The division has been thriving ever since.
“In the last two seasons, the IHAAZ has seen significant growth in the 14U and Midget divisions and in fact, going forward into the 2017 season, the 14U and Midget divisions have been completely sold out with no room for additional teams,” said Dean Koressel, the league’s tournament director. “With two divisions full to capacity, there will be no room for independent teams. In essence, independent teams will be placed on a wait list in lieu of programs pulling out.”
Independent teams were once needed to fill out the age divisions because program team numbers were down.
But with the popularity of inline hockey programs rising, independent teams hoping to land a spot in the IHAAZ festival series will have to take a back seat to programs that foster youth leagues and travel teams that support the very facilities and communities that they participate in.
No changes are expected to be made to that format until there are enough teams to fill a floor over the course of two weekends.

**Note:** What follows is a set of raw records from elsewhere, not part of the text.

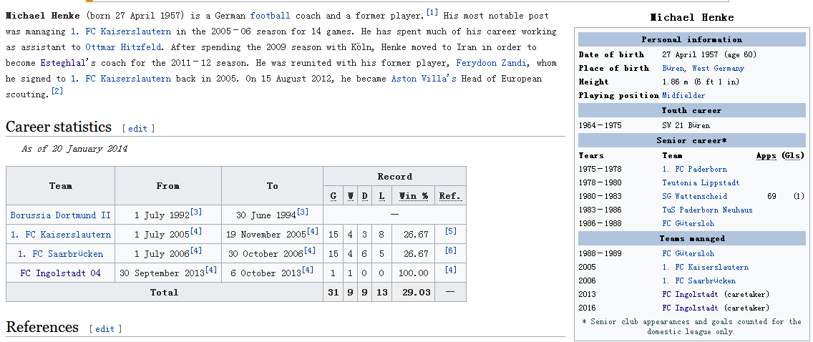Open Borussia Dortmund II in table

(x=61, y=215)
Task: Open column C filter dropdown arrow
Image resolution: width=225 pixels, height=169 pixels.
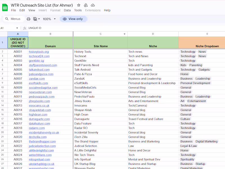Action: point(125,34)
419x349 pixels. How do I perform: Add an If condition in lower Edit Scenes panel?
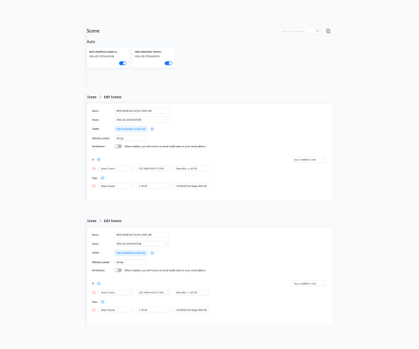98,283
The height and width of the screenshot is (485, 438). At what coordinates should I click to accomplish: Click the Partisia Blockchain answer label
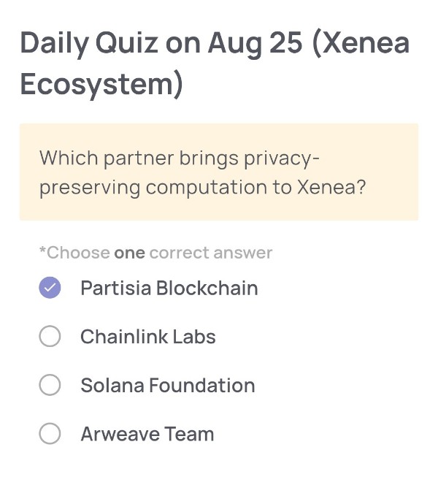pos(169,288)
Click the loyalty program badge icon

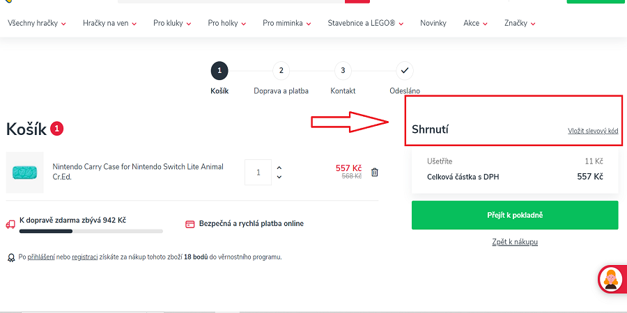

Three of the six teams in the Midget division are from the AZ Royals and Boyarsky said the fact that many of the players on those teams grew up playing the sport in the younger age divisions is the reason the division is booming.

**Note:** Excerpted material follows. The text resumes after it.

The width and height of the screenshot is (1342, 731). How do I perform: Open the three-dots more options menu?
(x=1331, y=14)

“You have players who have been playing in the tournament series for a half-dozen years and they enjoy the game,” Boyarsky said.
Last season, the Blaze made a statement as the first Midget division team in IHAAZ history outside the metro area of Phoenix to win a title (pictured).
The Blaze defeated the Royals for the championship, creating a belief among non-metro area teams that a title was realistic. In the past, those teams struggled against teams from larger metro areas that had deeper talent pools.
“Yuma was a very well-coached team and they were prepared to play us,” Boyarsky said. “It was a great accomplishment for them.”
With a new season on the horizon, the competitive nature of the league is even greater.
“I believe that this is going to be a very competitive season,” said Prescott Storm coach Justin Bailey. “My expectations for my team are to see us go in and compete and battle every shift of every game and see the players grow.”
Bill Beckman of the Havasu Dust Devils has similar thoughts.
“It should be a great season – I hope it’s as competitive as it was last year,” Beckman said.
As competitive as the league is, there are lessons the coaches hope their players learn.
“I want them to learn that they can achieve whatever they want and our hard work will pay off at the end of the season,” Bailey said.
Beckman said the importance of effort is stressed to his players.
“We have always believed that any game where our players give 110 percent is a win no matter what the scoreboard says,” Beckman said. “That being said, we also do everything in our power as coaches to prepare our players the best we can for each game.”
Competition is alive and well and the future of the Midget division looks bright.
“We’re in a good place and it appears it’s a division that is going to be sustainable into the future because of the interest among the players,” Boyarsky said.